Exercise inputs section start
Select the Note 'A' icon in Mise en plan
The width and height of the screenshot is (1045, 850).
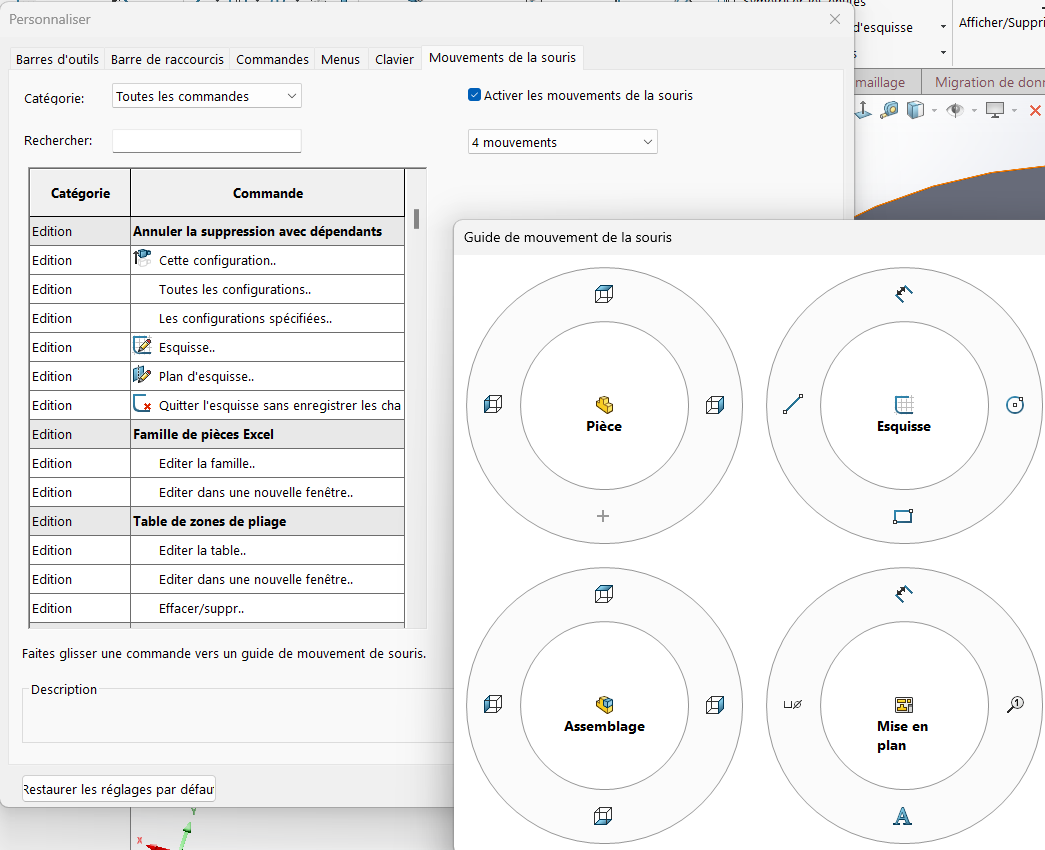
Exercise inputs section end
Exercise inputs section start
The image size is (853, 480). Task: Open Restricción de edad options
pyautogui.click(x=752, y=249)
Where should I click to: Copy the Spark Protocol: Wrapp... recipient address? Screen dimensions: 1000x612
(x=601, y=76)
Exercise inputs section end
About this task =>
Return word for word the lines above from the line with "Select the Note 'A' icon in Mise en plan" to the line with "The width and", including both and leaving out all others.

Result of the exercise =>
Select the Note 'A' icon in Mise en plan
The width and height of the screenshot is (1045, 850).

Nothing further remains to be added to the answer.